:: MATERIAL FOR THIS EXERCISE ::
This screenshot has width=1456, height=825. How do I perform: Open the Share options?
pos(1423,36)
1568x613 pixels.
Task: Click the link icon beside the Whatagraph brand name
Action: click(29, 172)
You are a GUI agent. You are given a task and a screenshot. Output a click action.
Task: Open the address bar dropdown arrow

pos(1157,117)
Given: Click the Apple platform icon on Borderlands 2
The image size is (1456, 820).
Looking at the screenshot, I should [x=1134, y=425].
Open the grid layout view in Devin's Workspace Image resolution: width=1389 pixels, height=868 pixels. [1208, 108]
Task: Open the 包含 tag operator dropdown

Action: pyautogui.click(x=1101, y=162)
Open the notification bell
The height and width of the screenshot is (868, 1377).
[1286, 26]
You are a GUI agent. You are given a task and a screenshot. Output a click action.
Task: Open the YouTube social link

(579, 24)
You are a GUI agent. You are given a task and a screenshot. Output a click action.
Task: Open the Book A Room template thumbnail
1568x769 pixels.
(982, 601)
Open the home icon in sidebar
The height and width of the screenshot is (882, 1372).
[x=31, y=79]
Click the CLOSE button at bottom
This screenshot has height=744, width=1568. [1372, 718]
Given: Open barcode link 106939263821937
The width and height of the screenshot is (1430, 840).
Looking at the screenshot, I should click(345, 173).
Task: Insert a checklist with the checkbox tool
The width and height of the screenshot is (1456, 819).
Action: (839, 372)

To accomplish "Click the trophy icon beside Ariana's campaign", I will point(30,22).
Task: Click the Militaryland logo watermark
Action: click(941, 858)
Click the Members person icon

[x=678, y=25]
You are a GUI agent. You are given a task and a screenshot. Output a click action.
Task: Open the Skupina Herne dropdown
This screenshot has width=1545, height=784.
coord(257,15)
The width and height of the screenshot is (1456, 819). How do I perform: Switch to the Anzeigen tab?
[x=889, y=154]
:::
## [EXERCISE DETAILS]
Copy out all of the records verbatim.

## [EXERCISE ANSWER]
This screenshot has width=1456, height=825. How do I perform: Open the Share options?
pos(1423,36)
1568x613 pixels.
Task: Click the link icon beside the Whatagraph brand name
Action: click(29, 172)
You are a GUI agent. You are given a task and a screenshot. Output a click action.
Task: Open the address bar dropdown arrow

pos(1157,117)
Given: Click the Apple platform icon on Borderlands 2
The image size is (1456, 820).
Looking at the screenshot, I should [x=1134, y=425].
Open the grid layout view in Devin's Workspace Image resolution: width=1389 pixels, height=868 pixels. [1208, 108]
Task: Open the 包含 tag operator dropdown

Action: pyautogui.click(x=1101, y=162)
Open the notification bell
The height and width of the screenshot is (868, 1377).
[1286, 26]
You are a GUI agent. You are given a task and a screenshot. Output a click action.
Task: Open the YouTube social link

(579, 24)
You are a GUI agent. You are given a task and a screenshot. Output a click action.
Task: Open the Book A Room template thumbnail
1568x769 pixels.
(982, 601)
Open the home icon in sidebar
The height and width of the screenshot is (882, 1372).
[x=31, y=79]
Click the CLOSE button at bottom
This screenshot has height=744, width=1568. [1372, 718]
Given: Open barcode link 106939263821937
The width and height of the screenshot is (1430, 840).
Looking at the screenshot, I should click(345, 173).
Task: Insert a checklist with the checkbox tool
The width and height of the screenshot is (1456, 819).
Action: (839, 372)

To accomplish "Click the trophy icon beside Ariana's campaign", I will point(30,22).
Task: Click the Militaryland logo watermark
Action: click(941, 858)
Click the Members person icon

[x=678, y=25]
You are a GUI agent. You are given a task and a screenshot. Output a click action.
Task: Open the Skupina Herne dropdown
This screenshot has width=1545, height=784.
coord(257,15)
The width and height of the screenshot is (1456, 819). How do I perform: Switch to the Anzeigen tab?
[x=889, y=154]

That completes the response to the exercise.